Pat, a clever man, is a notoriously effective wordsmith. . Linked unsuccessfully in the past with anti-Semitic views, he postulates piously that most of Europe’s Jews would have been saved if Britain and America had not entered the war. Their entry caused Hitler to suspect Jewish influence so he killed them. It wouldn’t have happened if Hitler were allowed to go his way. (Did Buchanan ever read “Mein Kampf”?).

On and on it goes but I run out of time and patience at this late hour. With this book which appeals to the paleos, Pat has been listed with the “New York Times” best-sellers but it is clear his real reward is to justify to the long dead Bill Buchanan that he has kept the faith…to wreak hatred on the British for what they did to the Irish. Whereas my father understood the machinations of Wilson and Roosevelt and joined the FBI to fight Hitlerism in this country. My fealty to Harold Roeser stems from his understanding that after World War II that we needed to do all we could to defeat world Communism.

The irony is that Pat doesn’t even recognize the defeat of Communism, done so gloriously under his old boss Ronald Reagan—because “the West lost the World”! Thus do the old Irish of his vintage remain obdurate to facts and history to the end.

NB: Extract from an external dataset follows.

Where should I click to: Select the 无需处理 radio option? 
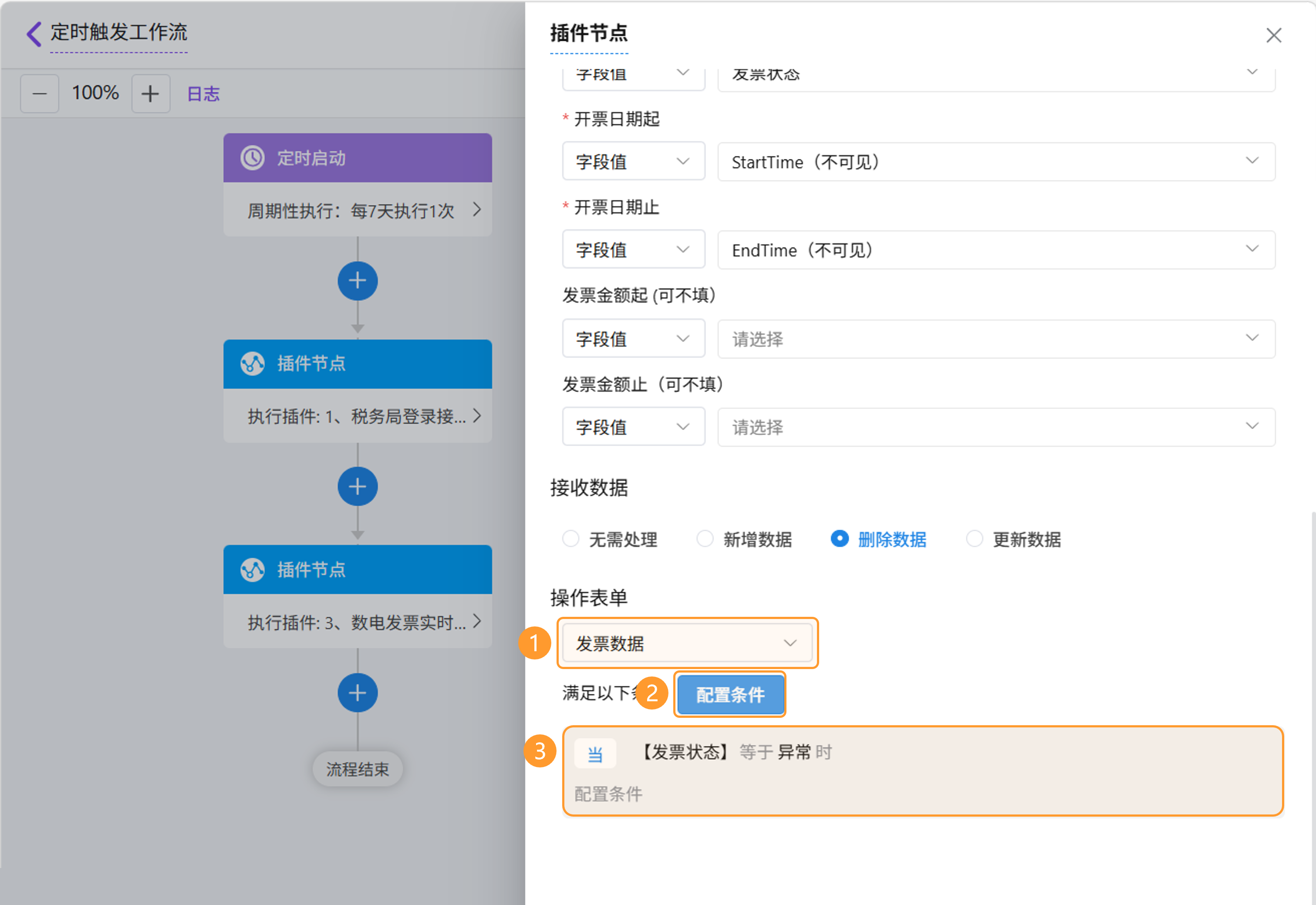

With this book, he’s gone as dotty as old Kaiser Bill. His pro-Germanic traits flow on, eternally getting even with the hated British for what they did to the Irish. And Churchill was the cause of it all, the master manipulator who caused the West to “lose the world.” When last I checked, Winston Churchill is still regarded…and justly…as the greatest leader of the 20th century and the greatest Englishman of all time.

Sorry, Pat. You’ll be eternally the fly captured in mid-1930s flight in amber. Never changing with that those piping high-voiced views that make you increasingly indistinguishable from Eleanor Clift the lefty and the embittered ex-Jesuit priest accused of sexual harassment, John McLaughlin whose show has been cast in the dustbin of irrelevancy.